Which one of the following, if true, provides the strongest support for the explanation? 

Logical Reasoning Question Type

This is a Strengthen question. 

Correct Answer

The correct answer to this question is C. 

LSAT Question Complete Explanation

Let's first analyze the argument in the passage. The argument states that when someone gets sick from eating a meal, they often develop a strong distaste for the food with the most distinctive flavor in that meal, whether or not that food caused the sickness. The passage then concludes that this phenomenon explains why children are especially likely to develop strong aversions to some foods.

In this argument, we have one premise: "People develop distaste for foods that make them sick." The conclusion is: "This explains why children don't like some foods." The passage introduces a new element in the conclusion, which is "children." To strengthen the argument, we need to connect this new element to the premise.

An "Evaluate" question for this argument could be: "Are children more likely to get sick from meals and have acute taste senses compared to adults?"

Now let's discuss the answer choices for the Strengthen question:

a) Children are more likely than adults to be given meals composed of foods lacking especially distinctive flavors.

- This answer choice is incorrect because it weakens the argument. If children are more likely to get food without distinctive flavor, they are less likely to develop aversions.

b) Children are less likely than adults to see a connection between their health and the foods they eat.

- This answer choice is incorrect because it is unrelated to the argument. If anything, it offers another reason for children to develop aversions: they don't see the health benefits of some foods, so they go by taste alone.
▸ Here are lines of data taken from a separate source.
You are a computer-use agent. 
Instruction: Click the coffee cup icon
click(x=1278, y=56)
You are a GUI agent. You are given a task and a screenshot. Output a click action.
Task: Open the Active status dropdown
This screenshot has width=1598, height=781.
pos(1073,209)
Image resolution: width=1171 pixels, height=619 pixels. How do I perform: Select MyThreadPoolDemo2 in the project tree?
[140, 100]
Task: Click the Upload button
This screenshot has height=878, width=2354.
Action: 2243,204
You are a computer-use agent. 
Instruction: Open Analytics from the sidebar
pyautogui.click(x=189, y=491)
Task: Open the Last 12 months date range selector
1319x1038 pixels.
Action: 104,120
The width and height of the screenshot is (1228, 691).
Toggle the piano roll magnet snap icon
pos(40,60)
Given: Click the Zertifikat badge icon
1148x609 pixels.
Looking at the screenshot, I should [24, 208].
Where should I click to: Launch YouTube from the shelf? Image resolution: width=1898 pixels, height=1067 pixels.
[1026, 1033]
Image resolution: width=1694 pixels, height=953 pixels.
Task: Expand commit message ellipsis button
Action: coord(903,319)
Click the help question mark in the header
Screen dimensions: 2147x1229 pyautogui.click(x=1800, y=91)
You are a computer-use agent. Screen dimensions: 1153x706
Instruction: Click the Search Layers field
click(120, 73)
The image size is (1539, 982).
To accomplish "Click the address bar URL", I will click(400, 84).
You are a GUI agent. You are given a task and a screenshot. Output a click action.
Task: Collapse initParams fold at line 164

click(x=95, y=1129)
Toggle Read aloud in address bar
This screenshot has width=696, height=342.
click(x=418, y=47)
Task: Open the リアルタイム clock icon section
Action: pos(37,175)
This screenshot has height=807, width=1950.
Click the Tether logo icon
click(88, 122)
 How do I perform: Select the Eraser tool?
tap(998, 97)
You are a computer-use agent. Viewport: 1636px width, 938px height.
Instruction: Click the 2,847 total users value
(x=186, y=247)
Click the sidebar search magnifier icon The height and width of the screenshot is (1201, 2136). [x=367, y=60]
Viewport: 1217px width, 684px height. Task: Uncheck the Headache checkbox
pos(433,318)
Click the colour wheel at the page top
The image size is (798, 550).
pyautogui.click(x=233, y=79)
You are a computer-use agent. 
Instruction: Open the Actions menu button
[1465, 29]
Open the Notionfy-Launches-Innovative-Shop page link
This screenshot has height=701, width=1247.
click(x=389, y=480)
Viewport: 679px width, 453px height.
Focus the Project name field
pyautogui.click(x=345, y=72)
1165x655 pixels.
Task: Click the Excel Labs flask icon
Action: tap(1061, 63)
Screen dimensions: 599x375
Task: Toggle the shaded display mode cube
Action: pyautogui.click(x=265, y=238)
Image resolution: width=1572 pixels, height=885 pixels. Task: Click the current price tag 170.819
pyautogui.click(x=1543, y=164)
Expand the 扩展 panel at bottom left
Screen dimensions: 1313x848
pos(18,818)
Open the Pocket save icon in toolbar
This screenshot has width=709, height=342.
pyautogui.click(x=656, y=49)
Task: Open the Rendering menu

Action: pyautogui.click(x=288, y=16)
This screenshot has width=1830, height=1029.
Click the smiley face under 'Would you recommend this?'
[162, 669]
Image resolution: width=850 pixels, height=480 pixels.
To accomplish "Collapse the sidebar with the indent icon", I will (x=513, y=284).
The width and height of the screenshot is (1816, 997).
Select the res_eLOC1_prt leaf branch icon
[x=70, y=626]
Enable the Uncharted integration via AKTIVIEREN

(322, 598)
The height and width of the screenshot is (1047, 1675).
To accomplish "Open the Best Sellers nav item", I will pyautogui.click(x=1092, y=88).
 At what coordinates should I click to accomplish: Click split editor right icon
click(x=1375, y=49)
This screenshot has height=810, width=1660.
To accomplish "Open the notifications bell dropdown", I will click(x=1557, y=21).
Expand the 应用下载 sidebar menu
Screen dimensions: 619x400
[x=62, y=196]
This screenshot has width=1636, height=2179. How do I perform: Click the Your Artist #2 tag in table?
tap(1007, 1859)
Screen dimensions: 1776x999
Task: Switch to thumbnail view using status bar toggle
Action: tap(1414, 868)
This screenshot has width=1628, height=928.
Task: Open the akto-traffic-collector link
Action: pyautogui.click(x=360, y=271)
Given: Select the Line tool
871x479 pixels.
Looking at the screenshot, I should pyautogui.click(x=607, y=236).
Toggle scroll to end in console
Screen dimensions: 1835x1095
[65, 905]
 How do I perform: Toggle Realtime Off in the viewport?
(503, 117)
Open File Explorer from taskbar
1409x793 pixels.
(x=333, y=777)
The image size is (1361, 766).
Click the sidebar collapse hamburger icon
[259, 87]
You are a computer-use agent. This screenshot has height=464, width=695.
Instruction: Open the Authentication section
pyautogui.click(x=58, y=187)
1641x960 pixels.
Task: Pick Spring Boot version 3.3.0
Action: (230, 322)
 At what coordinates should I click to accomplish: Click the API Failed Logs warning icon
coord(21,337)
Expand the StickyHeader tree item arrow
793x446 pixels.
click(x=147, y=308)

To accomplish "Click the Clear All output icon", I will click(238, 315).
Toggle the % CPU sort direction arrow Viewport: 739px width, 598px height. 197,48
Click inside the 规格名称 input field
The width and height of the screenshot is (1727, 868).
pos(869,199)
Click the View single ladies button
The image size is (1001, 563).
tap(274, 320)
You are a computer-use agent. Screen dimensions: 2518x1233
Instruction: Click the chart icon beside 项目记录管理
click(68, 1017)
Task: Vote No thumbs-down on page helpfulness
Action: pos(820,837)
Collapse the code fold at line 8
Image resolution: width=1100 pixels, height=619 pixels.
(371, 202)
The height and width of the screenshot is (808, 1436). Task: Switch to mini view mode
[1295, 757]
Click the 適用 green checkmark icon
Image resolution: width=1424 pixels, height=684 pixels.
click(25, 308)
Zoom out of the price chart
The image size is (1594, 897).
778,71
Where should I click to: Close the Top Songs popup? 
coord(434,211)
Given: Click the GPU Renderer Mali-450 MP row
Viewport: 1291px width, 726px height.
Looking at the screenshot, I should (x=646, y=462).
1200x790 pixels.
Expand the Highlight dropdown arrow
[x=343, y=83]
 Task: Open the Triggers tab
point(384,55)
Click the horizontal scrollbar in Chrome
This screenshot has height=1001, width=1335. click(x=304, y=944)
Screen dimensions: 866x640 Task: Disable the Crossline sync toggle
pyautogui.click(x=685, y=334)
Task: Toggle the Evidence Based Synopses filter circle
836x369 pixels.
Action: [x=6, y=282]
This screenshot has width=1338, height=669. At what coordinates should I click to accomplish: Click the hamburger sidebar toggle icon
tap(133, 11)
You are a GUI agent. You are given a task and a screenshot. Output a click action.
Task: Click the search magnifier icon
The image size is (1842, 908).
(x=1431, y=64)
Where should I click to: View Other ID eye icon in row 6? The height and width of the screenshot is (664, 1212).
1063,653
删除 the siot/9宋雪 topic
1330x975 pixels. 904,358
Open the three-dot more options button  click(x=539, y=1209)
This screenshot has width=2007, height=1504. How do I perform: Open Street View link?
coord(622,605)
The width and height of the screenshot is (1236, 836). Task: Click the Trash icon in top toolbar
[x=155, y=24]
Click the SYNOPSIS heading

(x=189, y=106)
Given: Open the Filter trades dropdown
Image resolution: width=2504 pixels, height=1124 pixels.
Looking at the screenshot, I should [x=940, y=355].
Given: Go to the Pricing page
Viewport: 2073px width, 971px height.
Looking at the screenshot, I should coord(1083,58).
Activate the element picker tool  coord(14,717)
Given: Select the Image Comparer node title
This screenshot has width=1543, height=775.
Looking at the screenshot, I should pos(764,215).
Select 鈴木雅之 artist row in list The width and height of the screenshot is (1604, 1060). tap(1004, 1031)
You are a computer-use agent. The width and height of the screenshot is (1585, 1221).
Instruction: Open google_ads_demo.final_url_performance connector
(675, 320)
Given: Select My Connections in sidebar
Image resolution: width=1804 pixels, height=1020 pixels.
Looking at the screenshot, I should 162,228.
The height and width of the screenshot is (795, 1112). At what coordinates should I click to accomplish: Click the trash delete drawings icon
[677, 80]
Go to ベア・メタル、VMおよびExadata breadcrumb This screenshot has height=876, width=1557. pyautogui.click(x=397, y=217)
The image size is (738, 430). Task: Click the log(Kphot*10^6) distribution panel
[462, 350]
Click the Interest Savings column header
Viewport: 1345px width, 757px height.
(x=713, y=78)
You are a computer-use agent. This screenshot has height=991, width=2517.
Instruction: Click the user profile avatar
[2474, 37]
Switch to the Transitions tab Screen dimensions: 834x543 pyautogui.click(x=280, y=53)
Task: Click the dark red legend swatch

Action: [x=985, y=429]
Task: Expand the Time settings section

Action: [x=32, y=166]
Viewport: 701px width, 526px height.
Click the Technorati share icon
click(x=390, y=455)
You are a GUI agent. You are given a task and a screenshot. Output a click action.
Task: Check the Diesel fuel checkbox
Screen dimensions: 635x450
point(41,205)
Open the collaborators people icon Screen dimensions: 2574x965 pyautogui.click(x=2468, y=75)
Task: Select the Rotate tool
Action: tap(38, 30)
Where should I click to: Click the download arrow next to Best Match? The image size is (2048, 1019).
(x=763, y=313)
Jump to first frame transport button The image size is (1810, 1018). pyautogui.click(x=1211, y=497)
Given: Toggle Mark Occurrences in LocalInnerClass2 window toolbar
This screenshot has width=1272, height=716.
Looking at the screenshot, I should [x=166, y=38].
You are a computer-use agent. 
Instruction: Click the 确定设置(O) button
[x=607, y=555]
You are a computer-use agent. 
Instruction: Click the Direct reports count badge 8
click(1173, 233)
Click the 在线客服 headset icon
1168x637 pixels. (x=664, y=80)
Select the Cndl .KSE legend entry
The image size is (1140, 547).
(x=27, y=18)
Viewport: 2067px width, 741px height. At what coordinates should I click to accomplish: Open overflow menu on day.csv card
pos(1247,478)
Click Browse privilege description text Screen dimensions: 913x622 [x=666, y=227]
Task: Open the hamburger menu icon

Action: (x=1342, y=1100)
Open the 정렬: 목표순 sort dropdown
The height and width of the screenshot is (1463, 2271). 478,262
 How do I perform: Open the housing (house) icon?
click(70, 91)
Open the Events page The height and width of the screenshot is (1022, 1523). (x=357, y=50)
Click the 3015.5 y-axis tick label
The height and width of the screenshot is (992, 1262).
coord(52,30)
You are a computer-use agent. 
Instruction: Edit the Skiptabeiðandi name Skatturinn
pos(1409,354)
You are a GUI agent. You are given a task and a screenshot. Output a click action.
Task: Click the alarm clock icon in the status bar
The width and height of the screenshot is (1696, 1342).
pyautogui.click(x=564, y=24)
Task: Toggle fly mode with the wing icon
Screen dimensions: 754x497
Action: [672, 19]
c) Children tend to have more acute taste and to become sick more often than adults do.

- This is the correct answer choice. It fills in the gap that the stimulus is missing. Children tend to have more acute taste and become sick, which connects the element in the premise, sickness, with the new element in the conclusion, children. If children are more likely to become sick, they are more likely to develop distaste, based on the premise.

d) Children typically recover more slowly than adults do from sickness caused by food.

- This answer choice is incorrect because it deals with recovering from sickness, which has nothing to do with actually getting sick or developing a distaste for food.

e) Children are more likely than are adults to refuse to eat unfamiliar foods.

- This answer choice is incorrect because it focuses on children refusing to eat unfamiliar foods. If a child has never tasted a food, he or she cannot develop a distaste for that food, so this answer choice is unrelated to our argument about sickness and distaste for certain foods in children after they have eaten them.